Wednesday, March 9, 2011

Estimates of the chromium(VI) reducing capacity in human body compartments as a mechanism for attenuating its potential toxicity and carcinogenicity. (6 of 8 Chromium Toxicity)

Carcinogenesis. 1997 Mar;18(3):531-7.
Institute of Hygiene and Preventive Medicine, University of Genoa, Italy.

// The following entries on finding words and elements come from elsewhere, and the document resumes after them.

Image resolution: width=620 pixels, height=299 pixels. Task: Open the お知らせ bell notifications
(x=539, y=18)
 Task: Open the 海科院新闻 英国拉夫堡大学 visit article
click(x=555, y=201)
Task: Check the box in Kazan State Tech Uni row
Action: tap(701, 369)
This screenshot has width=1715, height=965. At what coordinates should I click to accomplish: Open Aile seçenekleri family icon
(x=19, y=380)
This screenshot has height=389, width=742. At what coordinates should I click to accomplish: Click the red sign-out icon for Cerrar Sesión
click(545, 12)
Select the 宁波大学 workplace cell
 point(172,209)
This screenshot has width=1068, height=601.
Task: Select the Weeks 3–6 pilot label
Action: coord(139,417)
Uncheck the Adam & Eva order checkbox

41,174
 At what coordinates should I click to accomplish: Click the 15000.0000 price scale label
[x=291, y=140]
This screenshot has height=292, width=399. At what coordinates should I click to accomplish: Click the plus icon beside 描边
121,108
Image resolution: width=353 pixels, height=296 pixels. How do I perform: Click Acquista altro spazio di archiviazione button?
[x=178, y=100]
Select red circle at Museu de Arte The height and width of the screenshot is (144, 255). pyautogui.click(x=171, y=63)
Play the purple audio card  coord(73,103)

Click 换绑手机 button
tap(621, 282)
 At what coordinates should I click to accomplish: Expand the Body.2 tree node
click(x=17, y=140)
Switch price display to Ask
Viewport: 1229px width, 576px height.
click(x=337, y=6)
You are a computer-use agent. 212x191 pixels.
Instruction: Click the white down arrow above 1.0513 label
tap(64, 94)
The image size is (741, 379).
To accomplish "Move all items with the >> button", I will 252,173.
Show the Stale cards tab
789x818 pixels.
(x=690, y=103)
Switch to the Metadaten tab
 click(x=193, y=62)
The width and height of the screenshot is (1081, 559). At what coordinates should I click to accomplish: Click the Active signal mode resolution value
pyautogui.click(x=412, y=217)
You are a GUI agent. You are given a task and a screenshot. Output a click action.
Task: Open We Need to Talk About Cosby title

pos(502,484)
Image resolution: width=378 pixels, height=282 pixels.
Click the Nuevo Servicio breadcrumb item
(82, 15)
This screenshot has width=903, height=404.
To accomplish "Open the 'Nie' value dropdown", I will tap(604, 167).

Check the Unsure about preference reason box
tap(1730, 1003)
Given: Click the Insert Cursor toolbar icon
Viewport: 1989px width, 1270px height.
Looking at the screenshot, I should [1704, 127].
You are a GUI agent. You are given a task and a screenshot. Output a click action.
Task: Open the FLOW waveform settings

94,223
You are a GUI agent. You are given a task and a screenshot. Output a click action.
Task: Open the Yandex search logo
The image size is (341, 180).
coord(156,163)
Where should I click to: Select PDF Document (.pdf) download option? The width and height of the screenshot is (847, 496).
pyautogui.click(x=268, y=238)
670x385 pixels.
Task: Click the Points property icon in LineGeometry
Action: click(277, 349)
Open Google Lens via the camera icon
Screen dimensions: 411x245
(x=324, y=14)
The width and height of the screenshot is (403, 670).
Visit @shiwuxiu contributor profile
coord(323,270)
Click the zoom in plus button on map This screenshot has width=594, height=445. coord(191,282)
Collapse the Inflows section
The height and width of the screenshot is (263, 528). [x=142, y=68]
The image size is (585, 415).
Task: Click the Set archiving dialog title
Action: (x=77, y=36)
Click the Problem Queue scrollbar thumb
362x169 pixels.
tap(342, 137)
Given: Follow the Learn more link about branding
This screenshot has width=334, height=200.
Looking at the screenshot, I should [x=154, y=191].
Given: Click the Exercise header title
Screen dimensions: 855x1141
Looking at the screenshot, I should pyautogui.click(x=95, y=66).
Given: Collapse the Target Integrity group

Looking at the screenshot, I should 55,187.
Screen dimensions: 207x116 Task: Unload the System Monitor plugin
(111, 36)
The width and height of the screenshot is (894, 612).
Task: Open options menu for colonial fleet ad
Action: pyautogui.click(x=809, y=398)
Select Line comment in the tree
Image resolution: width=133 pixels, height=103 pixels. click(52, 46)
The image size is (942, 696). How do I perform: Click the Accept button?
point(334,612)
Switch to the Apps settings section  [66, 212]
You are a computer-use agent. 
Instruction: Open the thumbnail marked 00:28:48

Estimates of the overall reducing capacity of hexavalent chromium(VI) in some human body compartments were made by relating the specific reducing activity of body fluids, cell populations or organs to their average volume, number, or weight. Although these data do not have absolute precision or universal applicability, they provide a rationale for predicting and interpreting the health effects of chromium(VI). The available evidence strongly indicates that chromium(VI) reduction in body fluids and long-lived non-target cells is expected to greatly attenuate its potential toxicity and genotoxicity, to imprint a threshold character to the carcinogenesis process, and to restrict the possible targets of its activity. For example, the chromium(VI) sequestering capacity of whole blood (187-234 mg per individual) and the reducing capacity of red blood cells (at least 93-128 mg) explain why this metal is not a systemic toxicant, except at very high doses, and also explain its lack of carcinogenicity at a distance from the portal of entry into the organism. Reduction by fluids in the digestive tract, e.g. by saliva (0.7-2.1 mg/day) and gastric juice (at least 84-88 mg/day), and sequestration by intestinal bacteria (11-24 mg eliminated daily with feces) account for the poor intestinal absorption of chromium(VI). The chromium(VI) escaping reduction in the digestive tract will be detoxified in the blood of the portal vein system and then in the liver, having an overall reducing capacity of 3300 mg. These processes give reasons for the poor oral toxicity of chromium(VI) and its lack of carcinogenicity when introduced by the oral route or swallowed following reflux from the respiratory tract. In terminal airways chromium(VI) is reduced in the epithelial lining fluid (0.9-1.8 mg) and in pulmonary alveolar macrophages (136 mg). The peripheral lung parenchyma has an overall reducing capacity of 260 mg chromium(VI), with a slightly higher specific activity as compared to the bronchial tree. Therefore, even in the respiratory tract, which is the only consistent target of chromium(VI) carcinogenicity in humans (lung and sinonasal cavities), there are barriers hampering its carcinogenicity. These hurdles could be only overwhelmed under conditions of massive exposure by inhalation, as it occurred in certain work environments prior to the implementation of suitable industrial hygiene measures.